Was natürlich nicht heißen soll, dass es nichts zu kritisieren gibt an den vielen kleinen und großen kuratorischen Entscheidungen, aus denen sich der Flickenteppich Berlinale zusammensetzt. Wenn es schon einen Wettbewerb braucht, kann man sich zum Beispiel durchaus fragen, warum mit Kurosawas "Creepy", Spike Lees "Chi-Raq" und Terence Davies' "A Quiet Passion" gleich drei Filme vom Wettbewerb um den Goldenen Bären ausgeschlossen (beziehungsweise sogar in die Wettbewerbsabstellkammer "Berlinale Spezial" abgeschoben wurden), die in Sachen Energie und Inspiration den Großteil des restlichen Programs locker in die Tasche stecken. Oder warum ein Wiederholungstäter wie Rafi Pitts das Berlinalepublikum schon zum dritten Mal in Folge an prominenter Programmstelle langweilen darf.

Ansonsten dürfte es, grob überschlagen, weniger echte Wettbewerbs-Ärgernisse als in den letzten Jahren gegeben haben - aber vielleicht auch etwas weniger echte Ausnahmefilme. Ein eindeutiger Bären-Favorit zeichnet sich jedenfalls bislang nicht ab. Meine Begeisterung für die Filme von Diaz und Hansen-Løve teilen längst nicht alle. Der einzige Konsensfilm in meinem diskursiven Umfeld scheint Andre Techines "Quand on a 17 ans" (der leider zu den Filmen zählt, die ich trotz großer Vorfreude nicht in meiner Programmplanung unterbringen konnte; man kann machen, was man will, drei bis vier Fälle dieser Art gibt es jedes Jahr) zu sein, aber ob die Jury das auch so sieht? Ein weiterer heißer Kandidat für die Preisverleihung könnte Gianfranco Rosis "Fuocoammare" sein.

Einen halbwegs umfassenden Eindruck konnte ich ansonsten nur vom Forum gewinnen.
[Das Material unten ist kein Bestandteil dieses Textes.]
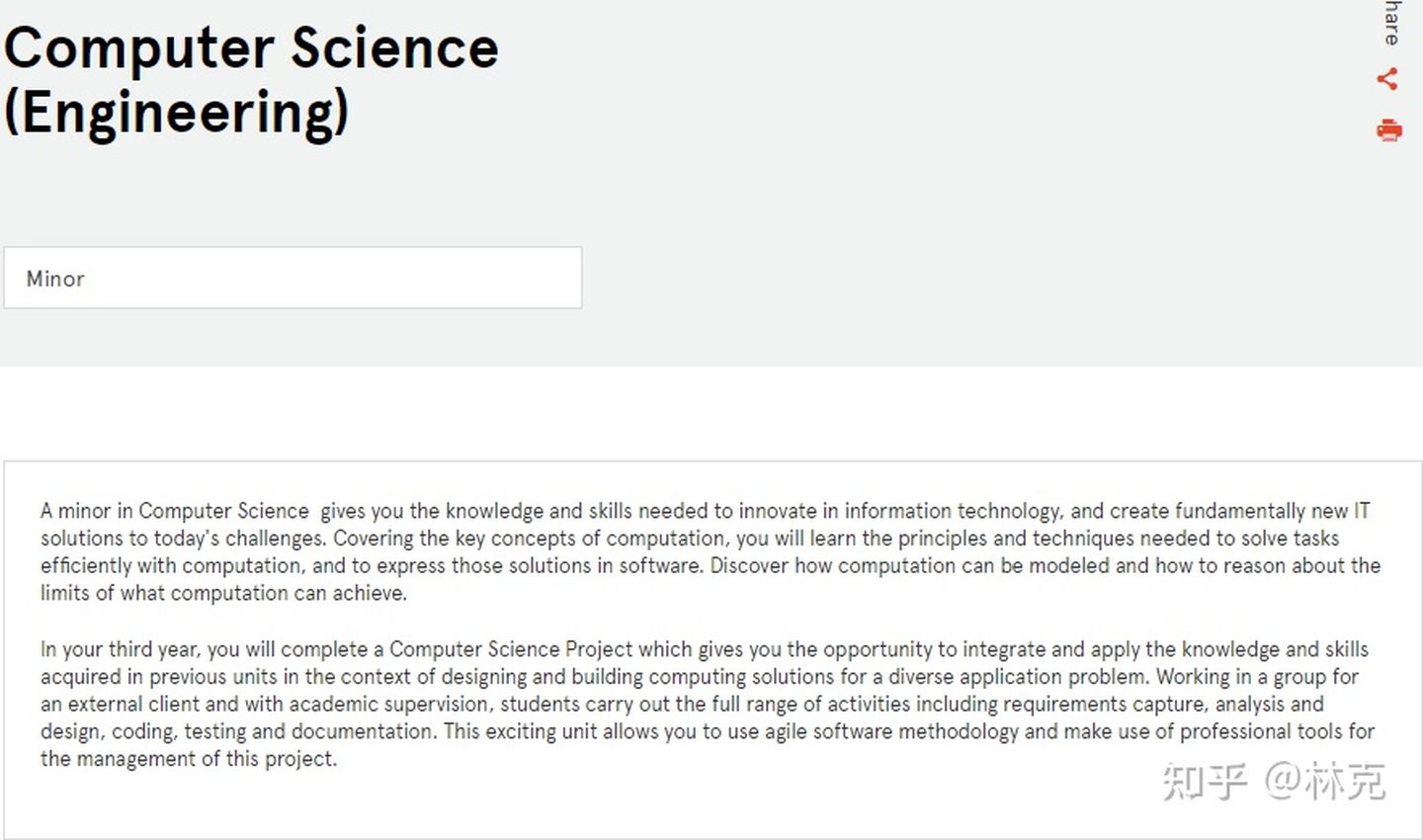
Task: Click the text 'limits of what computation can achieve'
Action: 223,593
Auch da scheinen mir dieses Jahr ein wenig die großen Ausreißer (nach oben und zum Glück auch nach unten) gefehlt zu haben. Auf einen Nenner bringen lässt sich diese Sektion, die sich schon längst nicht mehr als Gegen-Berlinale versteht, sowieso nicht. Nur eine Beobachtung habe ich in gleich mehreren Screenings gemacht: Bei einigen Filmen, auch bei solchen, die mir ansonsten durchaus, zum Teil sogar sehr gefallen haben, irritierte mich ein Drift ins Monumentale.

Die endlose Kolonne von Arbeitern, die in "Eldorado XXI" durch eine in die Mondlandschaft hineingebaute und inzwischen von Müllsäcken regelrecht überschwemmte Minenarbeiterstadt stapfen; das sanft glühende Lagerfeuer, an dem sich Flüchtlinge an der Grenze zwischen Myanmar und China in "Ta'ang" wärmen; die fast Terrence-Malick-artig überhöhten Erfahrungssplitter während einer Reise durch Mexiko in "Tempestad": All das sind zweifellos eindrückliche Bilder, die mir lange im Gedächtnis bleiben werden. Aber gleichzeitig gibt es da ein Moment des stolzen Ausstellens, auch der Isolierung des einen, großartigen Bildes, sowie des sozialen Zusammenhangs, um den es da jeweils geht, der mir ein wenig unsympathisch ist. (Ein interessanter Sonderfall ist Philip Scheffners "Havarie", weil da das Aus- und Herstellen des Monumentalen explizit und reflexiv wird).

Vielleicht würden mir diese Filme (noch) besser gefallen, wenn ich sie "einzeln" gesehen hätte und nicht im Kontext eines Festivals, wo man bisweilen den Eindruck hat, dass sie sich gegenseitig zu überbieten versuchen: Seht her, scheinen die Filme dann zu rufen, ich präsentiere euch eine noch extremere Grenzerfahrung aus einer eurem Alltag noch ferneren Erdregion. Der für mein Kinoerleben äußerst wichtige Freude an Fremderfahrung verkehrt sich auf der Berlinale bisweilen in eine Sehnsucht nach der Normalität des Kinos. Was natürlich auch wieder nicht das Schlechteste ist.